Het enkel behoren tot een specifieke clanfamilie of minderheid, anders dan de Reer Hamar (zie 3.1.2), vormt op zichzelf geen aanleiding tot verlening van een verblijfsvergunning asiel.

3.1.2 Reer Hamar/Benadiri

In brede zin wordt de term Reer Hamar gebruikt als synoniem voor Benadiri. Naast de Reer Hamar zelf (in enge zin), kunnen hier ook Reer Brava, Reer Merka en de Ashraf die onder de Benadiri leven en als Benadiri zouden kunnen worden gezien, onder vallen. Ashraf in Bay en Bakool worden niet onder de Reer Hamar (Benadiri) in brede zin geplaatst. Andere minderheden uit het zuiden van Somalië, zoals Bantu, Bajuni en Midgan, vallen niet onder de Reer Hamar (Benadiri) in brede zin.

Risicogroep

Bij de beoordeling van asielaanvragen van Reer Hamar (in brede zin) is het volgende van belang. De positie van de Reer Hamar is zodanig dat deze bevolkingsgroep moet worden gezien als een risicogroep in de zin van C14/4.5. Dit houdt in dat een individueel lid van deze bevolkingsgroep reeds in aanmerking komt voor een verblijfsvergunning asiel voor bepaalde tijd op grond van artikel 29, aanhef en onder a, Vw, indien slechts in geringe mate blijkt van op de persoon gerichte daden van vervolging welke in verband gebracht kunnen worden met de etnische afkomst. Daarbij ziet de term ‘in geringe mate’ op aantal en ernst van de gestelde gebeurtenissen, niet op de aard daarvan. De asielzoeker zal de aard van de vervolgingsgronden op de gebruikelijke wijze aannemelijk moeten maken. Hierbij staat het criterium centraal dat de gebeurtenissen die betrokkene heeft ondervonden of vreest verband houden met zijn persoon én met zijn etnische afkomst.

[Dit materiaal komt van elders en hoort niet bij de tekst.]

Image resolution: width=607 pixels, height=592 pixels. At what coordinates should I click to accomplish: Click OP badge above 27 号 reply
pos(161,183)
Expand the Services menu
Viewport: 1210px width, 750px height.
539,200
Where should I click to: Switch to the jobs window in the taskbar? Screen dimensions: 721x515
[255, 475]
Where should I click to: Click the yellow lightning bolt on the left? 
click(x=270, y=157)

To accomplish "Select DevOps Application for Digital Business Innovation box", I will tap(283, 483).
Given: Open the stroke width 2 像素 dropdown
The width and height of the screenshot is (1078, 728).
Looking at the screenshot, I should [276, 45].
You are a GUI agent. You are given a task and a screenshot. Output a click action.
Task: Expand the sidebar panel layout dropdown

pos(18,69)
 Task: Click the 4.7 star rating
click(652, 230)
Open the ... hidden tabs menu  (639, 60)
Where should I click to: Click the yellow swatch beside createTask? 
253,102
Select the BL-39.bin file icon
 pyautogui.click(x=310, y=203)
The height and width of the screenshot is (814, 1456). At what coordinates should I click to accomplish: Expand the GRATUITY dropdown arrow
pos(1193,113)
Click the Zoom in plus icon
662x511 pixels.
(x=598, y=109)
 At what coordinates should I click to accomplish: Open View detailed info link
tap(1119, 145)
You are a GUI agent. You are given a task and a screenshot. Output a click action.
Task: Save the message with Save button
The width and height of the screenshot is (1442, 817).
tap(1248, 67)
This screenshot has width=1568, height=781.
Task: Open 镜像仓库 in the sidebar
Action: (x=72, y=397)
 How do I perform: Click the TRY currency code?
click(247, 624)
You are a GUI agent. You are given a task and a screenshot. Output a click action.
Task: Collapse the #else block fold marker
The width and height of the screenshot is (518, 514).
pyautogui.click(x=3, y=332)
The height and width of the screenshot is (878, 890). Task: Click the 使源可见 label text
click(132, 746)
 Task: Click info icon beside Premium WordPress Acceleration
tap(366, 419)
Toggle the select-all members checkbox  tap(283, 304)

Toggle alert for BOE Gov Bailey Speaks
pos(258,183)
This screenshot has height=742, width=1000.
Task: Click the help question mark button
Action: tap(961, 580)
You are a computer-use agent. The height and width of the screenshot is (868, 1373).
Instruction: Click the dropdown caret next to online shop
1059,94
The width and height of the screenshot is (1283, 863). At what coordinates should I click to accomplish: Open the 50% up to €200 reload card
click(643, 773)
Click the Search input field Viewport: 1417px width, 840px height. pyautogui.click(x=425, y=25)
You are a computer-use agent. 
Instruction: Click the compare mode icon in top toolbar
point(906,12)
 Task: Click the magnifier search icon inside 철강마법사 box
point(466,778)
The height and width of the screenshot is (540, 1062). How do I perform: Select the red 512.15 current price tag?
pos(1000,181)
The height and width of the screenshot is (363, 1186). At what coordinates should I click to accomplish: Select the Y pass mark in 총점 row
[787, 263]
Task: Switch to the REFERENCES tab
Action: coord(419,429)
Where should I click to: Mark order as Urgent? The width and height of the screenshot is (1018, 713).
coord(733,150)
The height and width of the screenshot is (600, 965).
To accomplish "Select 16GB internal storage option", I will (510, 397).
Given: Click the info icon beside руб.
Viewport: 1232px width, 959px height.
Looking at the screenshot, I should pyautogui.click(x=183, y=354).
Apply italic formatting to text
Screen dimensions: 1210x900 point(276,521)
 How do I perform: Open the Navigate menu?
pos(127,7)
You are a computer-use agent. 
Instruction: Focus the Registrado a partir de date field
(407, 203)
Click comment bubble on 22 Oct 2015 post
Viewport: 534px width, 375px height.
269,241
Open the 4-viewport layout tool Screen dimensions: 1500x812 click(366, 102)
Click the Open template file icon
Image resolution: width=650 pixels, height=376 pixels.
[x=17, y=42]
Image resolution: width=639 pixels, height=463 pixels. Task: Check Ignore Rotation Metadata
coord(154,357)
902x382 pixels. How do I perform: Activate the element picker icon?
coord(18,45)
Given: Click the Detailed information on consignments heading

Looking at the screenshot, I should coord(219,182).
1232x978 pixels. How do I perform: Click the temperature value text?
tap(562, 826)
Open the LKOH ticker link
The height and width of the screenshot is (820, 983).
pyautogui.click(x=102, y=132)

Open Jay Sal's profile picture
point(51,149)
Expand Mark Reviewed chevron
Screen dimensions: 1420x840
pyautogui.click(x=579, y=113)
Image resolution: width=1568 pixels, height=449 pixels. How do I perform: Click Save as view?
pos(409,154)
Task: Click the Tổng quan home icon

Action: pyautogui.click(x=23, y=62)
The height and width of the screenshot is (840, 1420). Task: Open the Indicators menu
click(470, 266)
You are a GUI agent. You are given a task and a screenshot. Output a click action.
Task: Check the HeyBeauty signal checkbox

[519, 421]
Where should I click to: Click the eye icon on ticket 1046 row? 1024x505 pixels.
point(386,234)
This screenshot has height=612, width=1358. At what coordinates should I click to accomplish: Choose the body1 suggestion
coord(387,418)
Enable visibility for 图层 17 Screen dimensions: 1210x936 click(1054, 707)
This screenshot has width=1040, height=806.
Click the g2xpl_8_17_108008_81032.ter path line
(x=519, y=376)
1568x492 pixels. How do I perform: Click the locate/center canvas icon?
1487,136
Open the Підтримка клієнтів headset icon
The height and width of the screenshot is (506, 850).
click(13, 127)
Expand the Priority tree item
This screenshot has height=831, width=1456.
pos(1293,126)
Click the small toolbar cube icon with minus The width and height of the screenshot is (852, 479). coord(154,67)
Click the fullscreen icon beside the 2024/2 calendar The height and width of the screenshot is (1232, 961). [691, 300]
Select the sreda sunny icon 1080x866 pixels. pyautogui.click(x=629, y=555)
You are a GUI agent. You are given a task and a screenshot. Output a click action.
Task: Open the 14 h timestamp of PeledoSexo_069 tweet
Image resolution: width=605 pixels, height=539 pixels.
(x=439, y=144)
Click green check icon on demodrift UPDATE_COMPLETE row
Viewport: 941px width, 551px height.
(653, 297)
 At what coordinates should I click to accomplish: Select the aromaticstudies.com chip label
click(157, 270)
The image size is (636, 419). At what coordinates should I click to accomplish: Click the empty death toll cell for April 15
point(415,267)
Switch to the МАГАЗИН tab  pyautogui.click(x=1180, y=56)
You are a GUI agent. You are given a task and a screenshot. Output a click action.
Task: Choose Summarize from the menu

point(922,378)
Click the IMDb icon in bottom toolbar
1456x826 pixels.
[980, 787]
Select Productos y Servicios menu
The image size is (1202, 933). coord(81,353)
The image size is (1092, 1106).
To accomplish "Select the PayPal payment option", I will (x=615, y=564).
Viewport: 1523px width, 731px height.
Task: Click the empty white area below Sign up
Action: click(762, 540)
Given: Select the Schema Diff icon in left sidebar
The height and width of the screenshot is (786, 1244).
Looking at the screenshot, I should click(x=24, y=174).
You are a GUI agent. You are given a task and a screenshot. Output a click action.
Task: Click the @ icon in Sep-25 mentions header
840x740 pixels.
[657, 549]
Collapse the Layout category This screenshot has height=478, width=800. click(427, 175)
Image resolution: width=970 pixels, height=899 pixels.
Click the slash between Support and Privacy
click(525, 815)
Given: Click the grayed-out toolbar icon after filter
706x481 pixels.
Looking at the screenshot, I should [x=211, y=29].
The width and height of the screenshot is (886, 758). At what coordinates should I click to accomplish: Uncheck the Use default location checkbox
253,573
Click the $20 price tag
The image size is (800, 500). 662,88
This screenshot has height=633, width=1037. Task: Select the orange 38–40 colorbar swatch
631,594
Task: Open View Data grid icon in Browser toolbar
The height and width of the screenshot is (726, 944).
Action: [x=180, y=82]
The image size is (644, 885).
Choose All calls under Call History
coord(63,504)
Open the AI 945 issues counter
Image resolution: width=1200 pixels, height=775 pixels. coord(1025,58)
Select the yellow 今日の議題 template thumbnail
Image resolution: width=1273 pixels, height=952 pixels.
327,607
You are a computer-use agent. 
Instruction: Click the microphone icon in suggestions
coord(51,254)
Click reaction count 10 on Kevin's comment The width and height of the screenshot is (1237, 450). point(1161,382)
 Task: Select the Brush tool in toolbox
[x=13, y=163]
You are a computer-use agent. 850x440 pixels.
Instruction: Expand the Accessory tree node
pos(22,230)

Groepen die systematisch bloot staan aan schending van artikel 3 EVRM

De Reer Hamar (in brede zin) kunnen worden aangemerkt als een groep die systematisch wordt blootgesteld aan een praktijk van onmenselijke behandelingen.

Ten aanzien van een vreemdeling afkomstig uit Somalië die zich beroept op het behoren tot deze groep zal het individualiseringsvereiste zich ertoe beperken dat de vreemdeling aannemelijk dient te maken dat hij tot deze groep behoort. Nadere hem persoonlijk betreffende feiten en omstandigheden behoeven vervolgens niet te worden aangetoond om te komen tot het oordeel dat hij bij terugkeer zal worden blootgesteld aan een behandeling in strijd met artikel 3 EVRM.

3.2 Personen die zich geprofileerd hebben als politiek tegenstander

Formeel is het Somaliërs toegestaan in vrijheid bij elkaar te komen, vakbonden op te richten en te demonstreren. Een feitelijk verbod op demonstraties, alsmede de slechte veiligheidssituatie in het hele land, beperken dit recht in de praktijk.

In Somaliland worden vrijheid van vereniging en vergadering en vorming van politieke partijen formeel toegestaan. Er bestaat echter wetgeving die deze vrijheden beperkt. In Puntland is de ruimte voor oppositie kleiner, aangezien politieke partijen niet zijn toegestaan.

Indien de vreemdeling aannemelijk maakt dat hij vanwege zijn politieke opvattingen te vrezen heeft voor vervolging in de zin van het Vluchtelingenverdrag van de zijde van de de facto autoriteiten, kan hij op grond van artikel 29, eerste lid, onder a, Vw in aanmerking komen voor een verblijfsvergunning asiel voor bepaalde tijd.

3.3 Journalisten

In Somalië zijn persvrijheid en de vrijheid van meningsuiting neergelegd in de grondwet. In de praktijk zijn persvrijheid en de vrijheid van meningsuiting slechts beperkt aanwezig. In geheel Somalië lopen journalisten het risico het slachtoffer te worden van moord, ontvoering, gevangenisstraffen zonder aanklacht en aanvallen op persoon en bezit. Journalisten worden bedreigd door zowel de autoriteiten als verschillende rebellengroeperingen.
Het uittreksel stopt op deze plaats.